Social support has also been found to reduce overall levels of stress. Kiecolt and Glaser et al [1984] found that students who had more social support suffered less immunosuppression prior to university examinations. However, definitions of “social support” may vary and so limiting the accuracy in this statement. Schaefer put forward the definition that social support could be categorised in two ways; social network [the number of people who are able to provide support] and perceived support [the strength of social support that can be provided by these individual]. Schaefer suggested that these types of social support had very different effects on health. Perceived support is positively related to health, whereas social support is unrelated to well being or can even be negatively related as maintaining this social network can be time consuming and stressful in itself. However, the extent of a person’s social network and perceived support tend to be correlated positively.
This concept that one’s social network and perceived support are often positively correlated with a reduction in stress levels has been supported by the work of Brown and Harris [1978]. They discovered that 61% of severely depressed women in their sample had experienced a stressful life event in the previous nine months and of these 37% did not have an intimate friend compared with 10% who did. This therefore suggests that that intimate friend meant that the stress caused by the life event had a reduced effect on the individual. However, many women managed to cope with life events without becoming severely depressed and so this limits the usefulness of social support as a method to reduce stress as it may be more to do with the role of individual differences. Similar research was undertaken by Numholls, Cassell and Kaplan [1972] who took a sample of pregnant women.

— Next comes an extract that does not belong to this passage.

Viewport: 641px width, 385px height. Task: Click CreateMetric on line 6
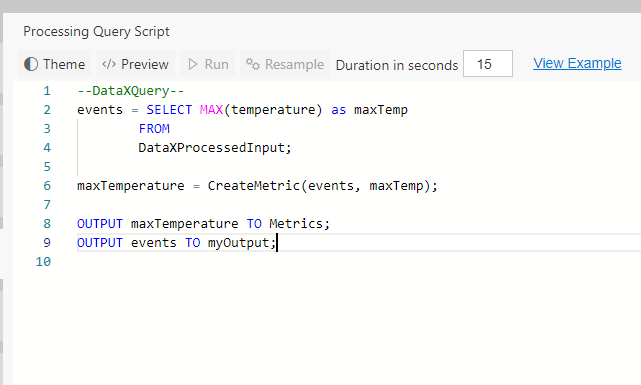(254, 186)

They found that those who had experienced many stressful life events recently were more likely to suffer from medical complications in their pregnancy if they lacked psychological assets including perceived support and a social network. Tache, Selye and Day [1979] found that cancer was more common among adults who were divorced, widowed or separated than in those who were married. An explanation for this is that those who were not married lacked social support and so were more stressed leading to immunosuppression and illness and so this would support the view that social support is a successful way of counteracting the effects of stress.
However, it is hard to establish causal relationships from this evidence as we can merely say that the two aspects are related and not that one caused the other. It may be that those who were divorced or separated were more vulnerable to stress than those who were married and that such a vulnerability played a role in the collapse of their marriages. If this is the case then individual differences override the importance of social support in terms of stress management.
In conclusion, psychological research highlights the variety of stress management techniques and programmes as well as their respective strengths and weaknesses. However, the most appropriate method of stress management appears to depend on individual differences so a clear determination of the most useful method can not be reached.